11/22/2010
DOE Scientists to Receive Franklin Institute Medals
Summary
Jillian F. Banfield, a University of California, Berkeley, biogeochemist and geomicrobiologist, will receive the Benjamin Franklin Medal in Earth and Environmental Science, “for discovering the underlying principles of mineral formation and alteration by microbes, which are critical to understanding the form, composition, and distribution of minerals in the presence of living organisms.” Using cutting-edge technology, Banfield has fully characterized this unique microbial ecosystem by sequencing the genomes of the different species of bacteria and cataloguing the proteins they produce. Banfield has been supported by DOE for the past decade.
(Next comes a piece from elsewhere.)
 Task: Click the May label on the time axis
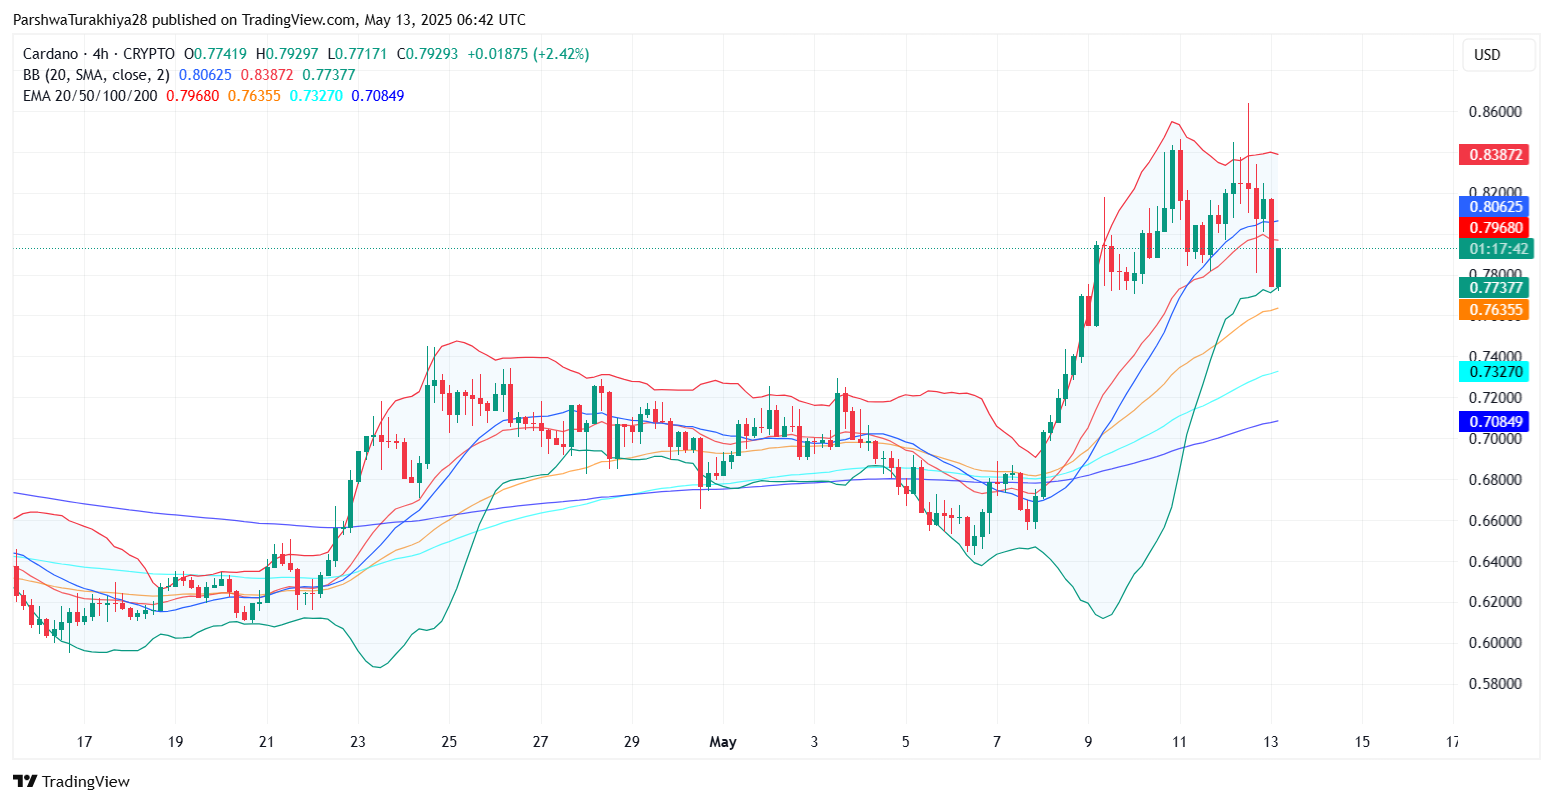(723, 742)
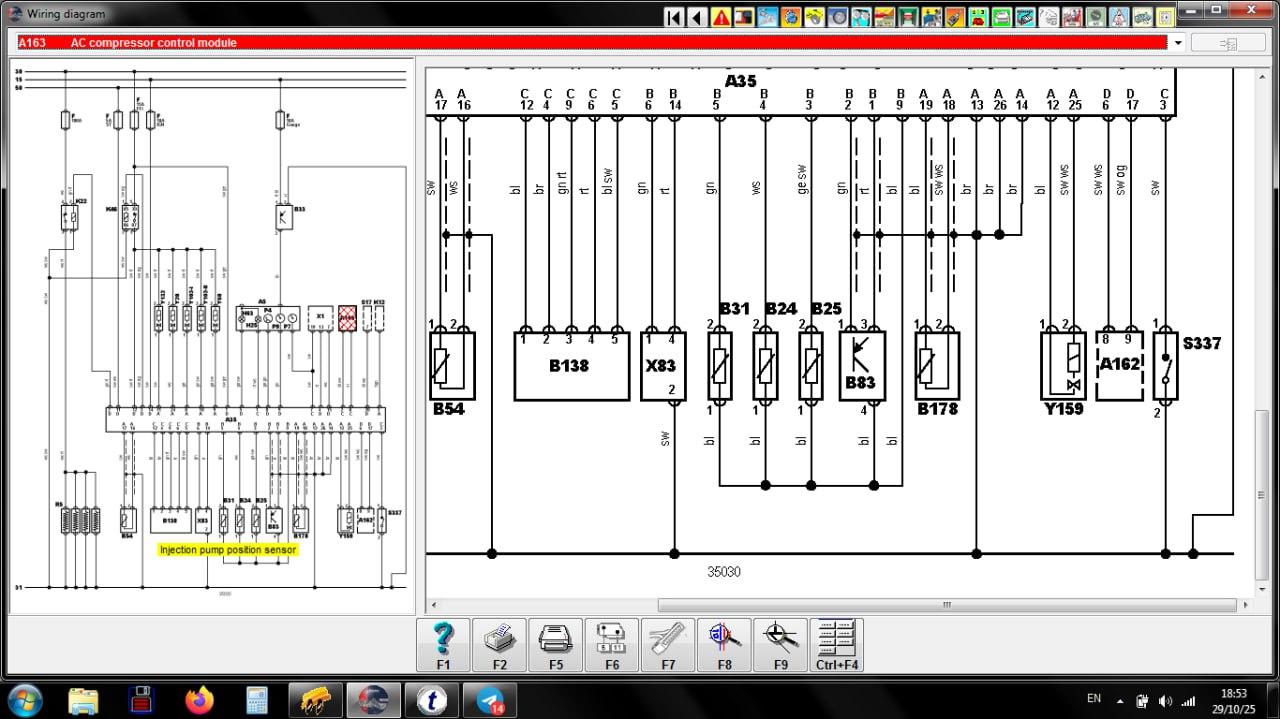The height and width of the screenshot is (719, 1280).
Task: Click the F5 printer icon button
Action: (x=555, y=645)
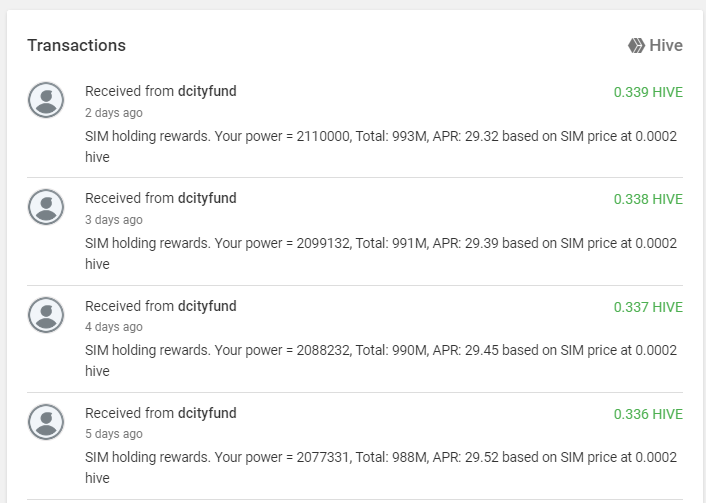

Banfield also is one of five recipients of the 2011 For Women in Science awards from the L’Oréal Foundation and United Nations Educational, Scientific and Cultural Organization (UNESCO) and will received this award on March 3, 2011, at UNESCO headquarters in Paris.
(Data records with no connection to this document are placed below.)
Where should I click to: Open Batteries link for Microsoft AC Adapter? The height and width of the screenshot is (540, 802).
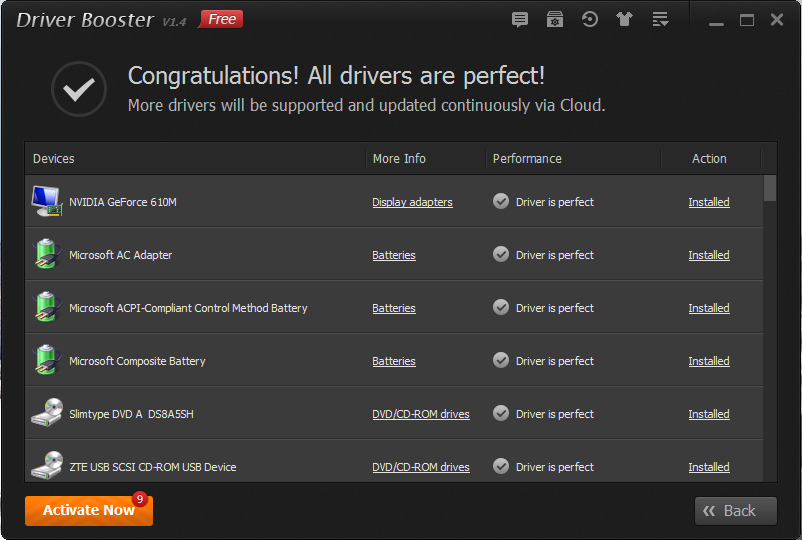pos(394,255)
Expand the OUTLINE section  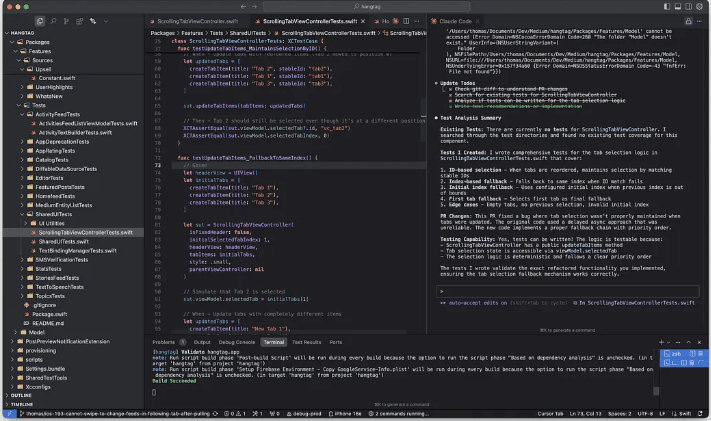coord(21,395)
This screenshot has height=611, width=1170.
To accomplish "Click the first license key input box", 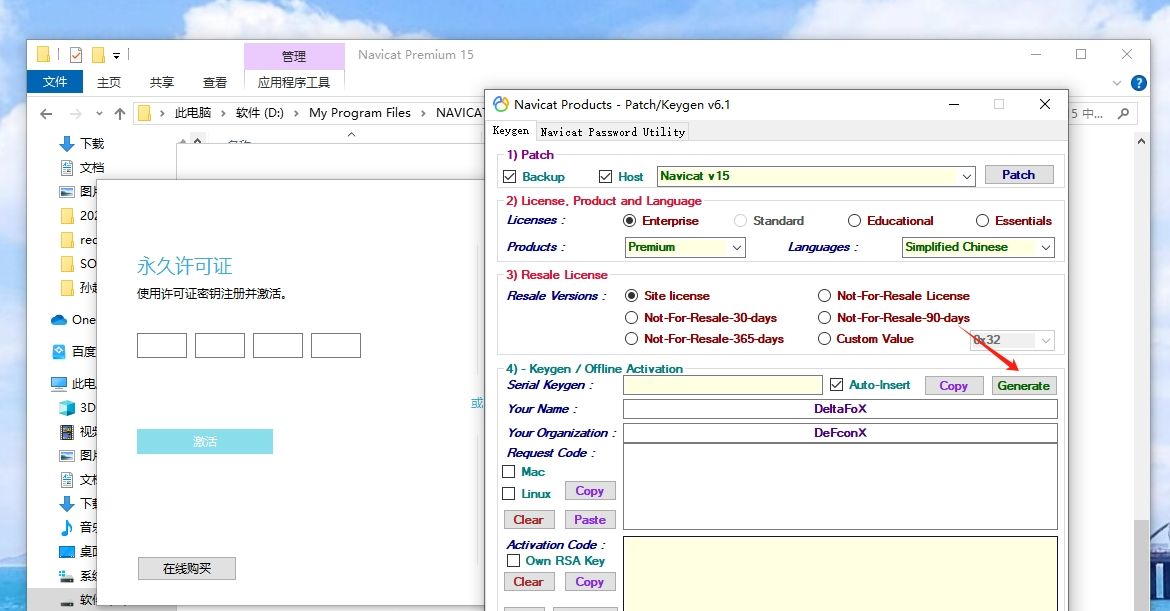I will pyautogui.click(x=162, y=346).
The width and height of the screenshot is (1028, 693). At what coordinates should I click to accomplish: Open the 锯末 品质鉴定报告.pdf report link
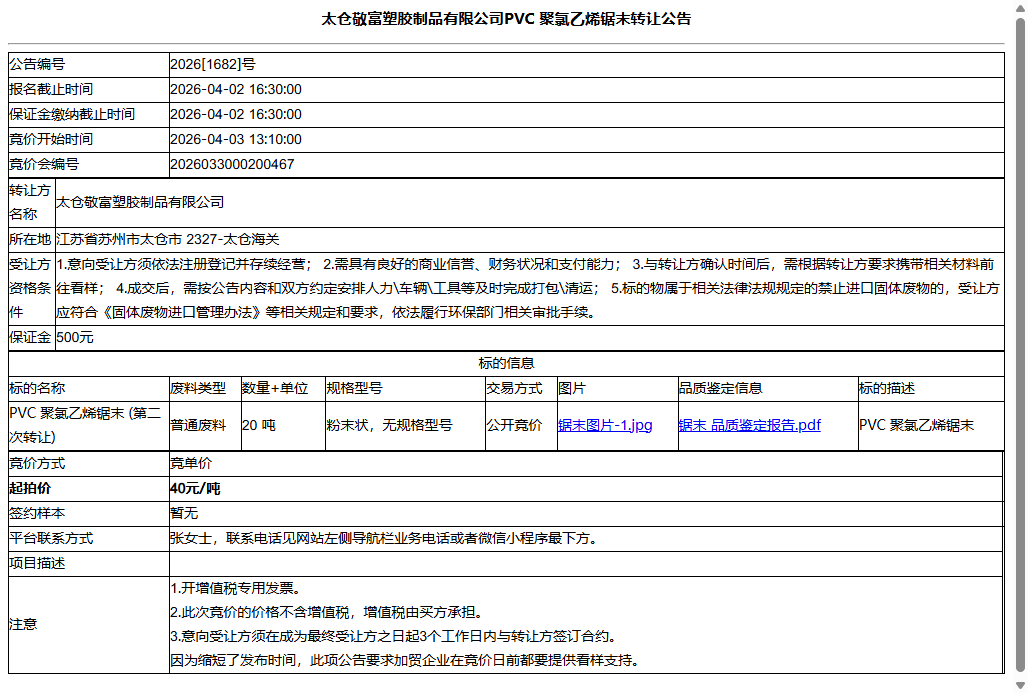click(747, 424)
George Church of the Harvard Medical School is recipient of the Franklin Institute’s Bower Award for “innovative and creative contributions to genomic science, including the development of DNA sequencing technologies, as well as for his subsequent efforts to promote personal genomics and synthetic biology.” Church’s research has been supported by DOE since 1988. During this time he has been a leader in bringing improvements in cost and speed to bioanalytical technologies and their applications across the life sciences. Many technologies flowing from his projects have been commercialized.
Banfield and Church are two of seven recipients of the 2011 Franklin Medal, presented every year to “preeminent trailblazers in science, business and technology.”